Covalent conjugation of amphotericin B to hyaluronic acid: an injectable water-soluble conjugate with reduced toxicity and anti-leishmanial potential

Abstract

Amphotericin B (AmB) is a highly hydrophobic drug with significant leishmanicidal activity whose use is limited by its poor water solubility and adverse effects. Polymer-drug conjugates are proposed as a delivery system designed to overcome those limitations while improving drug bioavailability, safety, and activity. Here, AmB was covalently linked to periodate-oxidized hyaluronic acid (HA) (oxidation degree of 30.1 ± 5.6%) via a Schiff base (HA-AmB imine). The conjugate presents high water solubility and self-assembles into particles with a mean size of 88.2 ± 17.6 nm, a negative charge (28.3 ± 0.9 mV), and a drug content of 17.8 ± 1.4%. Spectroscopic studies revealed the presence of AmB in aggregate and super-aggregated forms in the conjugate, which could explain the significant reduction of the in vitro cytotoxicity and hemolytic activity.
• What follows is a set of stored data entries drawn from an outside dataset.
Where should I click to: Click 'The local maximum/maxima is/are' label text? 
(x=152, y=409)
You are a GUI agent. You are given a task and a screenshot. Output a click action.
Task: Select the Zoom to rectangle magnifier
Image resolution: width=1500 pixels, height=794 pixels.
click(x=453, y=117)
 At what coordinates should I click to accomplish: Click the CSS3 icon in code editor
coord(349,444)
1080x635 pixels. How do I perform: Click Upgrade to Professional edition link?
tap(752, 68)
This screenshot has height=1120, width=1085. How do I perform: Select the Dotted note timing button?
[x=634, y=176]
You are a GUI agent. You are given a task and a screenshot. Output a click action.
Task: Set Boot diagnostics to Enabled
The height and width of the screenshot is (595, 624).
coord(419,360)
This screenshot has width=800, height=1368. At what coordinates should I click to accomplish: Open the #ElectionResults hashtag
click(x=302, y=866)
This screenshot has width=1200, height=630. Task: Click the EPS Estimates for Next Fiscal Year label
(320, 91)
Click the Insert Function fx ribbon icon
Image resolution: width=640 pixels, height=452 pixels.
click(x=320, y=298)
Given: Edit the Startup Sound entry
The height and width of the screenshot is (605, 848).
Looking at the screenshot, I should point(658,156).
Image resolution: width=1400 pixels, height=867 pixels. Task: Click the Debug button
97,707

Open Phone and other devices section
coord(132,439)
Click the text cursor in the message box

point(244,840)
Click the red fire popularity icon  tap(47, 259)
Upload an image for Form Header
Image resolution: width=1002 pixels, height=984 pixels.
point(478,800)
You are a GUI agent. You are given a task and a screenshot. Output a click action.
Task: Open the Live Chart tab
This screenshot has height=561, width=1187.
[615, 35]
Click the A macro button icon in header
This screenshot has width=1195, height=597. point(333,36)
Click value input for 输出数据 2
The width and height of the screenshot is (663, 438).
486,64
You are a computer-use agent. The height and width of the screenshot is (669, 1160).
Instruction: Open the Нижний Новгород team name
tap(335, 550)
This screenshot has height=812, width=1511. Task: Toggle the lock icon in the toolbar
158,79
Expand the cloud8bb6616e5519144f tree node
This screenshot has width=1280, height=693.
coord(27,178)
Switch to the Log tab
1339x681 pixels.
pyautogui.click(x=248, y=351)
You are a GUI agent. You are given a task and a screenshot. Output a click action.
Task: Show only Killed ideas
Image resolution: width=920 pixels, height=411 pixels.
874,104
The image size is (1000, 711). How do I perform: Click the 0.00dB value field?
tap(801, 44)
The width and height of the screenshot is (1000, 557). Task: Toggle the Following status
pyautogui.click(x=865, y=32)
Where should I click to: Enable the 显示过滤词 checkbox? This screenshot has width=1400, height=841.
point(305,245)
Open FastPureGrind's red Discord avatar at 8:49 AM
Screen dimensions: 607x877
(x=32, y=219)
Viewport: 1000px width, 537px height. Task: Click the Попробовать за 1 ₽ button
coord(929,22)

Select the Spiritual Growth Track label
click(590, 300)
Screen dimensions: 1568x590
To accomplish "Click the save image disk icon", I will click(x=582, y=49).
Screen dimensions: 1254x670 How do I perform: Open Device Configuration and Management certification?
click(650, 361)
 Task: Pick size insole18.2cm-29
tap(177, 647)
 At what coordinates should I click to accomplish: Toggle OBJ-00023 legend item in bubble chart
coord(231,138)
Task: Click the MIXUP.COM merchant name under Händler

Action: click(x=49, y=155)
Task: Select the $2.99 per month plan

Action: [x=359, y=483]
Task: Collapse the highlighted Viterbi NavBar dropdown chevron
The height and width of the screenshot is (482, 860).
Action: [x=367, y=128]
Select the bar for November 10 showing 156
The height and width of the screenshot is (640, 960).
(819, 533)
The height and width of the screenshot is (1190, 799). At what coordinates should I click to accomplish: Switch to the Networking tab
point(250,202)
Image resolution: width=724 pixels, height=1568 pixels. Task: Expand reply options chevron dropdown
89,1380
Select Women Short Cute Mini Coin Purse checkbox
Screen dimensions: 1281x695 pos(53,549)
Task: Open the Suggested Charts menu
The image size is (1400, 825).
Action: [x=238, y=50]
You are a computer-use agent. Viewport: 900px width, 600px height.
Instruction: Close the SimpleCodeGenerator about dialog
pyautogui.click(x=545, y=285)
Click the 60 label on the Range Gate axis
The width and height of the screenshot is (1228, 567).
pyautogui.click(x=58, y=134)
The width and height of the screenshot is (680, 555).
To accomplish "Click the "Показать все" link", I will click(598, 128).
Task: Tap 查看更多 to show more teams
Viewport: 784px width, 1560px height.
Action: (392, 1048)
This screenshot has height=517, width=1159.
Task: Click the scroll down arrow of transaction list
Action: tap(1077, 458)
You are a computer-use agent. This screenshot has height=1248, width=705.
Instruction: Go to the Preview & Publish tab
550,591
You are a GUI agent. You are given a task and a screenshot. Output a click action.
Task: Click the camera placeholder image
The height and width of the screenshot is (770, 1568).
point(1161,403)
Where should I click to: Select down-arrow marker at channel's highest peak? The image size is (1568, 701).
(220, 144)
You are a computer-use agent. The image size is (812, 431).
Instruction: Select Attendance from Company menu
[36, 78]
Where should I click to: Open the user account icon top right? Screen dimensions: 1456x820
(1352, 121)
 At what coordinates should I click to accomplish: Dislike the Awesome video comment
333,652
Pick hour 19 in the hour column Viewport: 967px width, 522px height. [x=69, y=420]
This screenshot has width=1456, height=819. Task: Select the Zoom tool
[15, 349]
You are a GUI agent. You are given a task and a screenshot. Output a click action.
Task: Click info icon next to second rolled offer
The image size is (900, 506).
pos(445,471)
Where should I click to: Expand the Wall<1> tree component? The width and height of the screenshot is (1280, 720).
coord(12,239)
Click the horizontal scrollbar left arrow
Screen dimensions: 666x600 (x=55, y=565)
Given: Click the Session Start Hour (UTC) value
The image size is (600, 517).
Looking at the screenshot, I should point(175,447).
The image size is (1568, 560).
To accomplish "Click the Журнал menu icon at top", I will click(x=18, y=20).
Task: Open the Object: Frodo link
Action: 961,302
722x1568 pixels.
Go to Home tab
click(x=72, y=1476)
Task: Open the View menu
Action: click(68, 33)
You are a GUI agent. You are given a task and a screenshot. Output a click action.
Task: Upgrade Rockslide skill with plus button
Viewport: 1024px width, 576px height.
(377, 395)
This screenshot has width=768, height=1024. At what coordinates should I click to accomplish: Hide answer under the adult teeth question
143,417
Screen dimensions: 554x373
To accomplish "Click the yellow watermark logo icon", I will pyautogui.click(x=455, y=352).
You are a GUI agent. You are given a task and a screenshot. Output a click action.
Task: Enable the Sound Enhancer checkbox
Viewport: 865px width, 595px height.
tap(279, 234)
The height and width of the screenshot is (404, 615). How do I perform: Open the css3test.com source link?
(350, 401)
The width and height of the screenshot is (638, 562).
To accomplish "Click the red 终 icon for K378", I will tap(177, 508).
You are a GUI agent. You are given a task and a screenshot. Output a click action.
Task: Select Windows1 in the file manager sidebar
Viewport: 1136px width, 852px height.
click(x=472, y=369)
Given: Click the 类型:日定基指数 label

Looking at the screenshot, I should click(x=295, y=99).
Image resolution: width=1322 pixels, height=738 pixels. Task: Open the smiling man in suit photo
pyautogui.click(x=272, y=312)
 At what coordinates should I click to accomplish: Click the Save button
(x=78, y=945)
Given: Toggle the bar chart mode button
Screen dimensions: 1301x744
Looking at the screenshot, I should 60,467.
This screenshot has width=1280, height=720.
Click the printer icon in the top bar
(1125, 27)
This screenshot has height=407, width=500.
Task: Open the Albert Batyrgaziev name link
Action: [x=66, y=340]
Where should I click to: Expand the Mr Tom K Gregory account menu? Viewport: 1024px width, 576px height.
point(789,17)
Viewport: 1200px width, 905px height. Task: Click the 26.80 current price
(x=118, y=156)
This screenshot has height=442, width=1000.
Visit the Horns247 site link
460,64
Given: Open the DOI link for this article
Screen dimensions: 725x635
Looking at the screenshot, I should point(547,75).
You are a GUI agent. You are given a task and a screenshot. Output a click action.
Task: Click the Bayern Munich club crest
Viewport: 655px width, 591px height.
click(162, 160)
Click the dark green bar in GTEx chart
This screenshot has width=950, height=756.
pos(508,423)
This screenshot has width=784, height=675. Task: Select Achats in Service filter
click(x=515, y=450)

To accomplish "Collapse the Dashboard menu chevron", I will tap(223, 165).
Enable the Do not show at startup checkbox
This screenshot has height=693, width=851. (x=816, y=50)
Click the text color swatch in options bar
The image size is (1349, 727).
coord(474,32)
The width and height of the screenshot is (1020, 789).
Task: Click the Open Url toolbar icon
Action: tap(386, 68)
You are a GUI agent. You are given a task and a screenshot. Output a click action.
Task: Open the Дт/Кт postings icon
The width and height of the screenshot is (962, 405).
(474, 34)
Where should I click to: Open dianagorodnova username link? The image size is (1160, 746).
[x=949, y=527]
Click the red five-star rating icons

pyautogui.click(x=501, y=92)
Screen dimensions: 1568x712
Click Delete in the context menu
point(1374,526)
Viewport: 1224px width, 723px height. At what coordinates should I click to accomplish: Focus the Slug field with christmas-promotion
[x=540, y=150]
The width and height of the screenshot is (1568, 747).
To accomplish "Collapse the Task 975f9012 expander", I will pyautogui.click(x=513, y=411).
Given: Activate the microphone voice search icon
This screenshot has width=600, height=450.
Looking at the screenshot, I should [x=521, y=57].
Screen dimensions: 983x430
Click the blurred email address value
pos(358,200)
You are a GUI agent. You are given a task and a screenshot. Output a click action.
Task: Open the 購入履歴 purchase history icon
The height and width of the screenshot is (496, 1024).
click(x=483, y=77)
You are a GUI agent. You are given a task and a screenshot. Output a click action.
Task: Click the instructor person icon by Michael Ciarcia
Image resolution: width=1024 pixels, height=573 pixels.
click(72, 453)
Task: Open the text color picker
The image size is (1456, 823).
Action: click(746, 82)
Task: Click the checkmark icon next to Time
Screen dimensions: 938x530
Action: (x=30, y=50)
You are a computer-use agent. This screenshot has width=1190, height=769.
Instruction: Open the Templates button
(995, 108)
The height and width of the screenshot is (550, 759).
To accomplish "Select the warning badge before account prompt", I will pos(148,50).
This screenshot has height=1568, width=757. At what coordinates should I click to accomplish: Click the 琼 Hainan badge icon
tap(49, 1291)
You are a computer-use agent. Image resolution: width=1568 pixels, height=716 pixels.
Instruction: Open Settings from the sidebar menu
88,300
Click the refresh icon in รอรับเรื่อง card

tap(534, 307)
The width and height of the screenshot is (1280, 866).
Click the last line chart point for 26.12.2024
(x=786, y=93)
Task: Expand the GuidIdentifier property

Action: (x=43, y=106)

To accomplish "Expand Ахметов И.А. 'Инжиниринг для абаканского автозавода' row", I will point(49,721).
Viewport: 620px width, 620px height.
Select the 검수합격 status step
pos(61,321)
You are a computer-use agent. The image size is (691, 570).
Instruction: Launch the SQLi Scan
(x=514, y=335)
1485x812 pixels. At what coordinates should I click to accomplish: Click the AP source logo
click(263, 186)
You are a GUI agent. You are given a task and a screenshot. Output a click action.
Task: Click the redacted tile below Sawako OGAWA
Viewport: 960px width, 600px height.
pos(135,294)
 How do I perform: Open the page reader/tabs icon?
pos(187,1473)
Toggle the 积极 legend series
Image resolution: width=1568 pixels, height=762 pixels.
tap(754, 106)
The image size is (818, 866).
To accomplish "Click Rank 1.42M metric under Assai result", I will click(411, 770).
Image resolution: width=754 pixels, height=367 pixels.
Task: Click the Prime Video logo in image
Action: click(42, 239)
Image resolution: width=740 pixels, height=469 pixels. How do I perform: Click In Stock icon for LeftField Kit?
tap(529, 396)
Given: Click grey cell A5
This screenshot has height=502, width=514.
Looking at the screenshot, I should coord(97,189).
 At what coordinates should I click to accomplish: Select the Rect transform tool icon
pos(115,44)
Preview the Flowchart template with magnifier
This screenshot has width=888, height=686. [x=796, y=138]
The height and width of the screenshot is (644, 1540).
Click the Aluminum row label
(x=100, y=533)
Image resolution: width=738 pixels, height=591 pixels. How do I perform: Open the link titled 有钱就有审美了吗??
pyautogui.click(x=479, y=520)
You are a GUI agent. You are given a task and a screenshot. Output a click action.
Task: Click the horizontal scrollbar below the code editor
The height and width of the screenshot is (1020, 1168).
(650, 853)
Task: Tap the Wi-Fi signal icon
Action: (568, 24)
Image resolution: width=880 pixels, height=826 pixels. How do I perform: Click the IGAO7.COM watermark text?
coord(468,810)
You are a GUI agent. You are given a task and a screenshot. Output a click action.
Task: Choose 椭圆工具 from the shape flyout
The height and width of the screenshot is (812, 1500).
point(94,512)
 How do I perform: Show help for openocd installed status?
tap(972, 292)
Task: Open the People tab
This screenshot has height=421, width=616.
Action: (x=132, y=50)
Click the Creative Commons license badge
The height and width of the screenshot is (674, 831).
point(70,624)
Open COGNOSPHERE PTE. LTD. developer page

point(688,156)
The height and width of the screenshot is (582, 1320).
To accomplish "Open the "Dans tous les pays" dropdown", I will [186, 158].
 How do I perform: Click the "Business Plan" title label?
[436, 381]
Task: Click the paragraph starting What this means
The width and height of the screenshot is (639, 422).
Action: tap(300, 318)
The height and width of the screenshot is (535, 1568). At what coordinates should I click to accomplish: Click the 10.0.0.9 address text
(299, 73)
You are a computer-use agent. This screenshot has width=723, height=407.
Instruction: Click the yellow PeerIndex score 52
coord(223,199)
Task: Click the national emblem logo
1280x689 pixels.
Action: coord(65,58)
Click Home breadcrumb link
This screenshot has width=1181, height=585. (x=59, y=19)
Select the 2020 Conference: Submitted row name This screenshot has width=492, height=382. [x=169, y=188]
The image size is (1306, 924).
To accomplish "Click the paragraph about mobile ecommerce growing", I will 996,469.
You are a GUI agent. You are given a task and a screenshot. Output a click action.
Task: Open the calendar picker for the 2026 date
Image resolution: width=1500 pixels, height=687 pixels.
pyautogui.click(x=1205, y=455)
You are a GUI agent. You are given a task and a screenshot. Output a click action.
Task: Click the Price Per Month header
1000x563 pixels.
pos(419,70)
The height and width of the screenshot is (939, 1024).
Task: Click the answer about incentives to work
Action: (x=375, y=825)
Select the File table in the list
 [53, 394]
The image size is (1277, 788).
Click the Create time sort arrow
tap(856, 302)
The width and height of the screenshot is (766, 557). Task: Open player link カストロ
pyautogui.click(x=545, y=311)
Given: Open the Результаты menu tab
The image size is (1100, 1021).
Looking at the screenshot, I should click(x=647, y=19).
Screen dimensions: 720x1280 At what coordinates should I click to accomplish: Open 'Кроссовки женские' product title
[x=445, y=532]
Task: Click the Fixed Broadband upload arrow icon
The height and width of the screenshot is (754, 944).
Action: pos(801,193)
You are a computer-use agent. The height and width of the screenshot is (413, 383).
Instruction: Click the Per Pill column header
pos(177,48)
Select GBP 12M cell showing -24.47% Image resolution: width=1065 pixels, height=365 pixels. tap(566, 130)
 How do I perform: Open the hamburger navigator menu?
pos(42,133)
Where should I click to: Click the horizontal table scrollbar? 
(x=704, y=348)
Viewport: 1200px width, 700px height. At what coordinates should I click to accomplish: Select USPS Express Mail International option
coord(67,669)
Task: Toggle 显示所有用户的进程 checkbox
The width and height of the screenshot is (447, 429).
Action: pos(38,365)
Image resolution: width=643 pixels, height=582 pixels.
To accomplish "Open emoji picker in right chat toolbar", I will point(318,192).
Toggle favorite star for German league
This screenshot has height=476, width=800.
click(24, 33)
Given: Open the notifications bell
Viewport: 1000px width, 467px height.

The formulation showed not only in vitro anti-leishmanial activity against L. infantum-infected macrophages (IC50 = 0.023 M) but also against an in vivo infected mouse model, promoting a 1.32- and a 4.98-log10 suppression of the L. infantum burden in the spleens and liver, respectively, without toxic effects. In summary, this study describes the safe and effective use of water-soluble HA-AmB imine conjugates for leishmaniasis treatment.